Though production will cease at the 50,000-square-foot Schenectady facility, Contec will retain 85 workers, Foreman said, for personnel, information technology, engineering, human resources and other corporate support functions.
The building’s lease runs through the end of 2011. Contec’s Schenectady facility underwent a $3 million expansion in 2001.
“I don’t know what the future will bring,” Foreman said. “We intend to maintain the work force that we have now and the corporate support that we have.”
Production equipment that will no longer be used at the Schenectady facility is set to go to Contec’s other locations in Seattle, Wash., Matamoros, Mexico, and Mexico City, “as we deem it necessary,” Foreman said.
Metroplex Development Authority Chairman Ray Gillen said he was assured the headquarters and related office positions for corporate support would stay in Schenectady.
Foreman said he will work with Metroplex and the state Department of Labor to get workers back into the labor force as soon as possible.
“We will arrange seminars for all our displaced employees and we will provide them the mechanism to get the benefits they need — retraining and job placement,” Foreman said. Affected workers in the meantime will receive incremental severance payments for 60 days.
RULES BROKEN
The Department of Labor requires employers with more than 100 workers to file a WARN notice 90 days before a “triggering event” or mass layoff, according to Karen Williamson, DOL spokeswoman.
Williamson said what Contec did Friday seldom happens — the company filed its WARN notice in the morning not long after laying off employees. Most companies file the notice first, she said.
Williamson said Contec knowingly violated the WARN rules, but has already agreed to pay 60 days of wages and benefits to affected employees, as required for a violation of the act.
The state WARN act has been in effect only since February, but the federal WARN laws go back to 1988. Violations of the WARN act in New York are capped at the federal liability limit of 60 days of wages and benefits, Williamson said.
Though Contec was a company prepared for the technological changes in its industry, Foreman said the company faced challenging market forces.
“It’s a balancing act, but it becomes a financial decision,” Foreman said. “It is more market driven than volume being down, as a result of the economic pressures on our customers.”
The company has cut 400 jobs off its payrolls since February, when Contec said it employed 2,400 people.
When the company began in 1978, the labor-intensive box repair process produced a completed order in six weeks — now a repair order is completed and shipped back within three to four days.

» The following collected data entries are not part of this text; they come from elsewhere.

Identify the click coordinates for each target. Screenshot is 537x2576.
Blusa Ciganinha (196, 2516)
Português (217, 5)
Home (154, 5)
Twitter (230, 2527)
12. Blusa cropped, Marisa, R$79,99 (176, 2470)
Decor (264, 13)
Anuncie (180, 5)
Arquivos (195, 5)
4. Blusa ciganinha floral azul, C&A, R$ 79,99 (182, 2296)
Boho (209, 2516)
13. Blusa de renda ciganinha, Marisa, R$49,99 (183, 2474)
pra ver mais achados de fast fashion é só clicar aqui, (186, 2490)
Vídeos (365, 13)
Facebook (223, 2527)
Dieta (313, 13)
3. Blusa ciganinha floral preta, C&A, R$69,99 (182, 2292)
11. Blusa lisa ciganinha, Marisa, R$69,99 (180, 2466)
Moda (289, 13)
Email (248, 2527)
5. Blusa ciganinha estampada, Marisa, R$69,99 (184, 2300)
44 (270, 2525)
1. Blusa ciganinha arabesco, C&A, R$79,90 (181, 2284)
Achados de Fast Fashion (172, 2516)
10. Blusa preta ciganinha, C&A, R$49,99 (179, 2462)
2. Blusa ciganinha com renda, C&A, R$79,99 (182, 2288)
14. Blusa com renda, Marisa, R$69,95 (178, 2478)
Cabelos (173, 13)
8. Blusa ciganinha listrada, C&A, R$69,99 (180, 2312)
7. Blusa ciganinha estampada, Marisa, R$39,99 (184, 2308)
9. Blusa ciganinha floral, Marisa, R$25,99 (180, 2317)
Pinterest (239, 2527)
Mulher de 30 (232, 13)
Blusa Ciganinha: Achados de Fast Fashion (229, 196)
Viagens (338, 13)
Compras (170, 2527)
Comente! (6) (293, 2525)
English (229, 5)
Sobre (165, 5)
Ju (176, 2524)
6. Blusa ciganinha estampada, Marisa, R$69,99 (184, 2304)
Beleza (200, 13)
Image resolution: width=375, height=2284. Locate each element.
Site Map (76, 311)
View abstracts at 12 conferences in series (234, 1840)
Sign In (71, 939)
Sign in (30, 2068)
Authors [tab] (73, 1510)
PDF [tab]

The company now services more than 75 percent of the cable industry’s customer premise equipment, repairing one set-top box every 27 seconds.
LURE OF MEXICO
But to Jim Altfeld, a consultant for small- to medium-sized manufacturers that do $5 million to $20 million in business annually, innovation could only go so far — it was only a matter of time before price pressures would push Contec toward a strategy that focused the company on growing in Mexico and cutting back its operations in Schenectady and Seattle, he said.
“You can’t kill the goose. The company has to survive,” Altfeld said. “It makes sense, just from the outside looking in — what a wonderful thing to have — an option. They used it.”
In February, Contec expanded its 240,000-square-foot Matamoros facility, which it acquired taking over Motorola’s broadband communication sector in Matamoros in 2002.
“Their highly trained and experienced staff brought additional service offerings to the mix,” Contec says on its Web site.
In June 2005, Contec laid off 70 employees at its Seattle plant, opting for cost savings by outsourcing work to the Matamoros facility.
The company previously said it planned to expand the Matamoros plant by an additional 60,000 square feet by doing repairs for Samsung, Pace and Panasonic equipment.
Altfeld said many companies are employing a low-cost strategy similar to Wal-Mart’s, which is putting more pressure on suppliers like Contec to cut costs but not quality.
“The customer is demanding lower and lower pricing. You have to cut somewhere. The highest quality at the lowest price — that’s what they’re asking for — but delivering that is another question,” Altfeld said.
Contec probably decided to keep its headquarters in Schenectady in order to keep its intellectual property and marketing expertise in America, Altfeld added.
“They remain an American company,” Altfeld said. “Manufacturers are in survival mode. It requires planning. You can’t just up and eliminate [jobs] without thinking about it ahead of time. I am under the impression that these guys did think about it. Their facility in Mexico leads me to believe they have been strategizing.”